All this said, though, the second series finishes superbly, and the way is paved for the next generation.  Tony Stonem’s younger sister, Effy, played by Kaya Scodelario fulfils that classic British destiny of following in sibling footsteps at school and becomes the alpha of the new crop.  Her love interest, Cook, steals the attention from her though, thanks to Jack O’Connell’s red-raw performance, something he has taken through to everything he has done since (seriously, watch everything he has done right now).  There’s also Luke Pasqualino who’s in lots of things these days, but I only remember him from an obscure scene in Miranda.  Either way, the themes of relationships, sexuality, excess, trust and good old fashioned growing up are investigated further.  By this point, I was more acclimatised to Skins’ sluggish rhythm and more susceptible to its melodrama.  So much so, in fact, that by the time the third generation arrived, I just couldn’t be arsed getting into it all over again.  They just didn’t interest me and I bailed out, cherishing what I had witnessed so far, despite all my frustrations.

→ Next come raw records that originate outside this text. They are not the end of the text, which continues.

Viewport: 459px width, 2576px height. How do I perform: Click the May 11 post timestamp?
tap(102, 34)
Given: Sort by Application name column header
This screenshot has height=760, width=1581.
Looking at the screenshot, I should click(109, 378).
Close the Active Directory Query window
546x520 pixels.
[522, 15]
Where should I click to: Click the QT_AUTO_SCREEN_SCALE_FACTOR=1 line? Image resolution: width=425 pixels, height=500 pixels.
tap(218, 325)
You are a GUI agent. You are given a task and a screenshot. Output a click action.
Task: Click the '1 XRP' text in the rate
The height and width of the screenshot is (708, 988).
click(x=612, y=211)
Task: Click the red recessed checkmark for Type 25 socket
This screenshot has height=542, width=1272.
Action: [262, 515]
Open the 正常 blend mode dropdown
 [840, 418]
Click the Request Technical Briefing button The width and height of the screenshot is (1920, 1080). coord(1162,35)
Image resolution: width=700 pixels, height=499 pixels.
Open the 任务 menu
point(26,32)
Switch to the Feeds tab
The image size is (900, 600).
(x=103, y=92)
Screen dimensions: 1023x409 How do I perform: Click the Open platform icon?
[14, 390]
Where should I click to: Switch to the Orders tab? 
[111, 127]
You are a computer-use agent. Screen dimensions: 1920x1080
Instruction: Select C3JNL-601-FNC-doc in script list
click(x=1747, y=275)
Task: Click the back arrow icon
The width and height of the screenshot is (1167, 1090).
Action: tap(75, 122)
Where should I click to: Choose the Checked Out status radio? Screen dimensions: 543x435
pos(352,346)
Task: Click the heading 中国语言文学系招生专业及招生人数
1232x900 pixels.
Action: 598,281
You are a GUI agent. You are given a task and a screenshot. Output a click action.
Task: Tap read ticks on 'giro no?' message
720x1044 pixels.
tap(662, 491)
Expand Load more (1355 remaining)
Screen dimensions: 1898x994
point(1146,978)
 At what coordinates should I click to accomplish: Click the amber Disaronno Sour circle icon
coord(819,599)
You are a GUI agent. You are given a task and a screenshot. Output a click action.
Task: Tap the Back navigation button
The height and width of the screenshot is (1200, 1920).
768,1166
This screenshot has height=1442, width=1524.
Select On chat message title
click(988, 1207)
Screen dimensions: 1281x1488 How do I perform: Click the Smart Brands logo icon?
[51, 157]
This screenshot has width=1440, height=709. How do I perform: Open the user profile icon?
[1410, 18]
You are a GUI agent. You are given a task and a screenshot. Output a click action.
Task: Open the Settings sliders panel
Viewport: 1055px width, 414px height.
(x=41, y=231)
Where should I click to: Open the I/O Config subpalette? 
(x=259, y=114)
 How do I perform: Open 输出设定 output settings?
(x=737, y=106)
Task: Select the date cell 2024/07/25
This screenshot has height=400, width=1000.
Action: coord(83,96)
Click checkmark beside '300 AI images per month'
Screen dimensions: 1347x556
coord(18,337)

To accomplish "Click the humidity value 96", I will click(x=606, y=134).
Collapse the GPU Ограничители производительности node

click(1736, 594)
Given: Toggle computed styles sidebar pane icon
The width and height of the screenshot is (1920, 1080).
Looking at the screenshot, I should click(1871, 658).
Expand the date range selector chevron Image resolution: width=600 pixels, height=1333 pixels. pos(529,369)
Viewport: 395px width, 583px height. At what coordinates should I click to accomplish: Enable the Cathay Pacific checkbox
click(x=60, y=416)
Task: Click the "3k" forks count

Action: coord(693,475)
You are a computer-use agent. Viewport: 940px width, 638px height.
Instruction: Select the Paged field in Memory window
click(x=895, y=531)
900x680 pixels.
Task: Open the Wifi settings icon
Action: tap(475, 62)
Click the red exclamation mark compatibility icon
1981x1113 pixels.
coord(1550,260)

Certain scenes still occur to me now and then, whether it’s Cassie’s distressing demonstration of how someone with an eating disorder convinces others she’s eating by rearranging food on her plate, or the moment she whispers “Wow, f*** you, Sid” at a lad who always wore glasses and a beanie.  I still call a wild night a Skins party, after the Gossip-soundtracked promo trail.  For every Jal’s clarinet, there was Cook bouncing off brick walls with the intensity of it all.  For every overuse of effing and jeffing until it lost all its impact, there was heart and truth struggling to get through.  Skins was a step in an evolution of British confidence in its own youth drama, only coming to fruition in more recent times with the likes of Fleabag and The End Of The F***ing World.  So yeah, when I’m wondering what’s going to tempt me from the Netflix algorithm, Skins will always tempt me.  But I’m going to eschew the repeat view in favour of the memory.  You can’t turn back time, but you can do better things with your adult life than watching old things (and cleaning the bathroom).